For super long rides, like the second day of the MS-Bike Tour, you can put on a second pair of shorts to give you additional comfort.
Chamois Cream, it has 2 purposes. 1. to help reduce chaffing 2. to add a little anti-bacterial cream to eliminate the possibility of a saddle sore. These Saddle Sores are the result of clogged pores from wearing shorts for hours on end.
DEET, the bug spray is BAD news for lycra, it dissolves the material so avoid it at all costs on your biking clothes.
Bib shorts? These shorts cost more but have built in suspenders. They are nice if you find that your shorts fall down or if you find the elastic drawstring irritates you (as it does me). I like bib shorts a lot; but they cost a lot more.
Try not to wear your shorts when you do not need to. When you are finished riding get out of them as soon as you can.
for more casual riding I have recently invested in baggy shorts, just so I can lounge around the park and not feel awkward. Some have a good liner too them. But this is just 2 pairs of shorts in one so they are heavier.
Jersey
I like a loose fit; but it's got to have at least one pocket in it. The race jerseys are too tight in the arms for me with their elastic cuffs. I like Raglan jerseys but they don't tend to come with the 3 back pockets. In these pockets you can carry your racing chit (24hrs racer heed this), spare food or tools and at night time the battery for you light source (again 24hr racers take note). A long front zipper is good to properly ventilate. Pro's wear a thin undershirt under their jerseys, it helps to transfer the moisture off of them (I only try this on temperate days, spring and fall)
I'm experimenting with using a base layer throughout the summer season. Reportedly to help keep you cooler by giving an extra layer for the moisture to pass back through to the jersey. I'll let you know how this works out for me; but from what I've read it's the way to go and besides, all the Pro's do it!
Vest
Next to your basic kit described above, a vest can save you. windproof in the front and vented in the back on a chilly morning it can really help and can be opened up to let air through or closed up around your neck to keep the heat in.
Arm & Leg warmers
Great add-ons that you can put on during a chilly morning or late evening and can take off and put into your back jersey pockets when you are warmed up.
Socks
I do not know of anyone that wears padded socks. Usually thin, ankle socks do the trick. Merino socks are great as they don't stink and they help keep your feet dry on all but the HOTTEST of days. Otherwise socks like the Pearl Izumi Attack Sock are just fine. I also use Velotique Ped socks, they are low cut so you don't get ankle tan, they are cheap and they are thin. They work great.
What About Cotton??
I do not know of any case wear you would want to do any type of sport in cotton, it gets you cold, it stretches and it stinks. I am a fan of Merino wool and on cool days a thin merino shirt and merino socks will help you a lot. So go with synthetic dry-fit type or wool.

▶ [WHAT YOU WILL DO]
1/ In the cycling clothing passage, what does DEET do to lycra?
2/ Write out the cycling clothing passage between "Bib shorts? These" and "as you can.", inclusive.
The listing after this point has no connection to the cycling clothing passage.

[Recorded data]
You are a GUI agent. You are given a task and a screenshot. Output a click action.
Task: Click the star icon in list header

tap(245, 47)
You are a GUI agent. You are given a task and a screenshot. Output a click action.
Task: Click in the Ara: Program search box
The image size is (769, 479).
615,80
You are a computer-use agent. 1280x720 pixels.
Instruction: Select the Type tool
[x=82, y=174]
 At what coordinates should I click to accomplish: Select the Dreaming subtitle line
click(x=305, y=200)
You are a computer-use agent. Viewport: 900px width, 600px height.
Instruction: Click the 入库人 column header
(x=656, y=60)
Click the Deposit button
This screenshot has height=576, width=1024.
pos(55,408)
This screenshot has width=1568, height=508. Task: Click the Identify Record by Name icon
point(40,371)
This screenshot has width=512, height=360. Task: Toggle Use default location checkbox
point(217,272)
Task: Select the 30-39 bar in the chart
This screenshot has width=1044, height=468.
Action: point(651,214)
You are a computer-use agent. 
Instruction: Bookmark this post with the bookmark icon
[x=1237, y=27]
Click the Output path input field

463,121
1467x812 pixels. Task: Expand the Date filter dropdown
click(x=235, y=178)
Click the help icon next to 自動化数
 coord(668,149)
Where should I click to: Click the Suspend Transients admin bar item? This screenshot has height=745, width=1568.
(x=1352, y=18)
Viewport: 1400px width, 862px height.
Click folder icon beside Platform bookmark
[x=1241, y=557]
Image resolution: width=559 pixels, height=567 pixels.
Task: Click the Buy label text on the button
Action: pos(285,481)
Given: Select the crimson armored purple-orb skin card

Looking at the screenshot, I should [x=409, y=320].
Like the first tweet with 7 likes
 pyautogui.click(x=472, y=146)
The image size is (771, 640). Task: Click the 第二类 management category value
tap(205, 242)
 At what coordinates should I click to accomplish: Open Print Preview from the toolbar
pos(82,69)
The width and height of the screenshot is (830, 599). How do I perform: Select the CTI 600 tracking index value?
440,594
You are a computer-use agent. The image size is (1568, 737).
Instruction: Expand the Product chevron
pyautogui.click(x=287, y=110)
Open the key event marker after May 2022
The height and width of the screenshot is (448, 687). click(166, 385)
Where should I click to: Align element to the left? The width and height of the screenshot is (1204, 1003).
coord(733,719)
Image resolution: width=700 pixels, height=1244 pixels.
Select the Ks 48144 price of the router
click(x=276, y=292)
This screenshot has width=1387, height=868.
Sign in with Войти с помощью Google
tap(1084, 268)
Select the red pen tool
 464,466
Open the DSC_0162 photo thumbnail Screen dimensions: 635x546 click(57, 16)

▶ [ANSWERS FOR EACH ITEM]
1/ It dissolves the material.

2/
Bib shorts? These shorts cost more but have built in suspenders. They are nice if you find that your shorts fall down or if you find the elastic drawstring irritates you (as it does me). I like bib shorts a lot; but they cost a lot more.
Try not to wear your shorts when you do not need to. When you are finished riding get out of them as soon as you can.